Each entry needs to be retyped exactly, with nothing added or dropped.
[Entries shown]
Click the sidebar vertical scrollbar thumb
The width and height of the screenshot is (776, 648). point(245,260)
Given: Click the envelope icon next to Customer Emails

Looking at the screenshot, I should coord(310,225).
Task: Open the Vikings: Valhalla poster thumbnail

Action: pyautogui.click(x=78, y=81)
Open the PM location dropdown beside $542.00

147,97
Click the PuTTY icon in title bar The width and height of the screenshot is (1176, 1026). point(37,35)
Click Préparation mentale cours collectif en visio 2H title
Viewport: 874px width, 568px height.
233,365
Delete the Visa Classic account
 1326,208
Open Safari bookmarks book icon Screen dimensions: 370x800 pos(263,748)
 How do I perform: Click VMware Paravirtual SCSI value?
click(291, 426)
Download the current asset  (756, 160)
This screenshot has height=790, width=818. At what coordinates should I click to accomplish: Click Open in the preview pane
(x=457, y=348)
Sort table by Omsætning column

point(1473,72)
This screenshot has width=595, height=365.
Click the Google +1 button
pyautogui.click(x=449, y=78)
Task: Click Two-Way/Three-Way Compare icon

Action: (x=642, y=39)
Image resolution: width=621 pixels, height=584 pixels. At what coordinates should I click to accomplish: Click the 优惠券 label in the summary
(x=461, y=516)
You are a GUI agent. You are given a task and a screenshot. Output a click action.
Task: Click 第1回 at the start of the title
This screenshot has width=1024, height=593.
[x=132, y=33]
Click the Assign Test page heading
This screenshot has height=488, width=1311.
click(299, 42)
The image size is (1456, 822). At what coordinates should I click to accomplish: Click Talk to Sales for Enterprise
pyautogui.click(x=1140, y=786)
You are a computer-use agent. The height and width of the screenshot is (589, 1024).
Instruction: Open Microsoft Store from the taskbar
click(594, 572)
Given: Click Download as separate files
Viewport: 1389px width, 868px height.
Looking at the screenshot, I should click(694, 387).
[/Entries shown]
» **Response to the exercise**
Click the sidebar vertical scrollbar thumb
The width and height of the screenshot is (776, 648). point(245,260)
Given: Click the envelope icon next to Customer Emails

Looking at the screenshot, I should coord(310,225).
Task: Open the Vikings: Valhalla poster thumbnail

Action: pyautogui.click(x=78, y=81)
Open the PM location dropdown beside $542.00

147,97
Click the PuTTY icon in title bar The width and height of the screenshot is (1176, 1026). point(37,35)
Click Préparation mentale cours collectif en visio 2H title
Viewport: 874px width, 568px height.
233,365
Delete the Visa Classic account
 1326,208
Open Safari bookmarks book icon Screen dimensions: 370x800 pos(263,748)
 How do I perform: Click VMware Paravirtual SCSI value?
click(291, 426)
Download the current asset  (756, 160)
This screenshot has height=790, width=818. At what coordinates should I click to accomplish: Click Open in the preview pane
(x=457, y=348)
Sort table by Omsætning column

point(1473,72)
This screenshot has width=595, height=365.
Click the Google +1 button
pyautogui.click(x=449, y=78)
Task: Click Two-Way/Three-Way Compare icon

Action: (x=642, y=39)
Image resolution: width=621 pixels, height=584 pixels. At what coordinates should I click to accomplish: Click the 优惠券 label in the summary
(x=461, y=516)
You are a GUI agent. You are given a task and a screenshot. Output a click action.
Task: Click 第1回 at the start of the title
This screenshot has width=1024, height=593.
[x=132, y=33]
Click the Assign Test page heading
This screenshot has height=488, width=1311.
click(299, 42)
The image size is (1456, 822). At what coordinates should I click to accomplish: Click Talk to Sales for Enterprise
pyautogui.click(x=1140, y=786)
You are a computer-use agent. The height and width of the screenshot is (589, 1024).
Instruction: Open Microsoft Store from the taskbar
click(594, 572)
Given: Click Download as separate files
Viewport: 1389px width, 868px height.
Looking at the screenshot, I should click(694, 387).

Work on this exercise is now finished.